Problem description: Using the records that follow, reproduce exactly the lines starting at the line containing "You are a GUI" and ending at the line containing "Given: Click the trade-in service icon". Include both end lines and no pictures.

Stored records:

****************************************

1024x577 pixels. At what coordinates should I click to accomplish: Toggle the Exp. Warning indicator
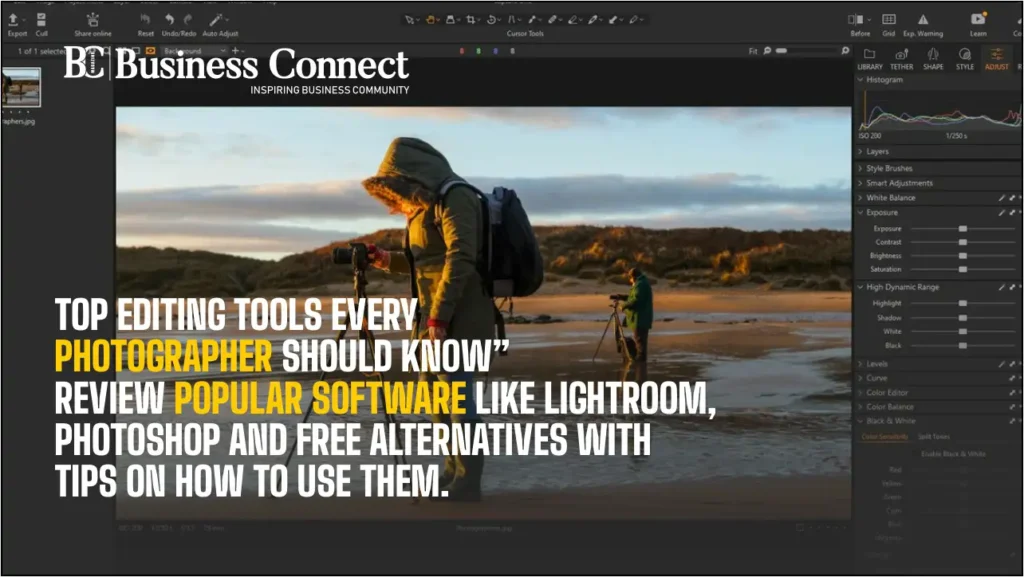point(921,20)
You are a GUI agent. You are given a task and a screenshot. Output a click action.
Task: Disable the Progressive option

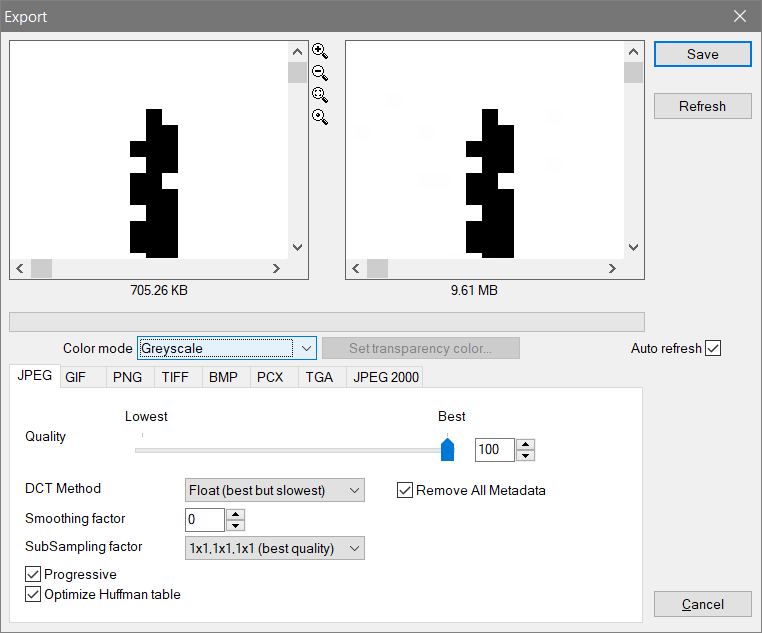tap(33, 575)
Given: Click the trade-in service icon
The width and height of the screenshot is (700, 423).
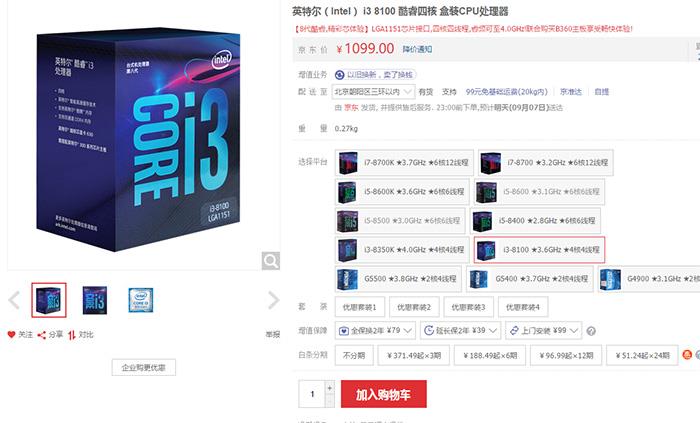Looking at the screenshot, I should pos(340,75).
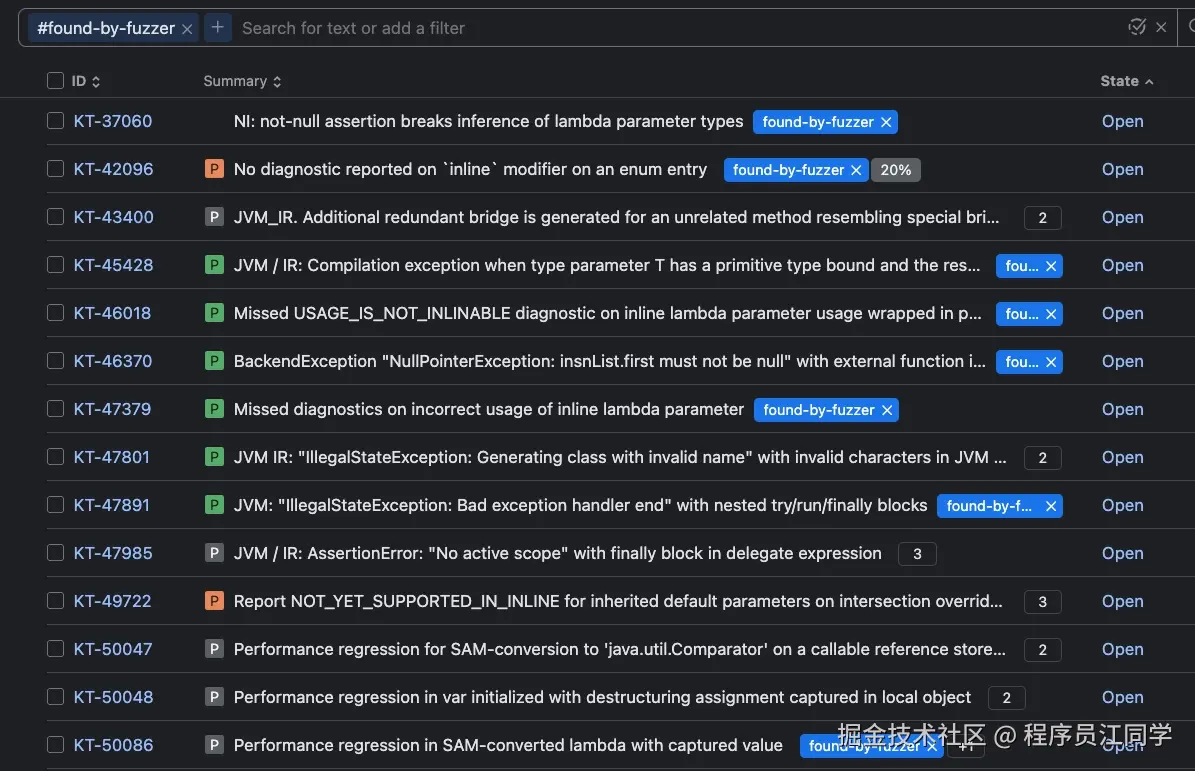This screenshot has width=1195, height=771.
Task: Remove the #found-by-fuzzer search filter chip
Action: pos(187,29)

****************************************

Answer to this problem:
You are a GUI agent. You are given a task and a screenshot. Output a click action.
Task: Disable the Progressive option

tap(33, 575)
Given: Click the trade-in service icon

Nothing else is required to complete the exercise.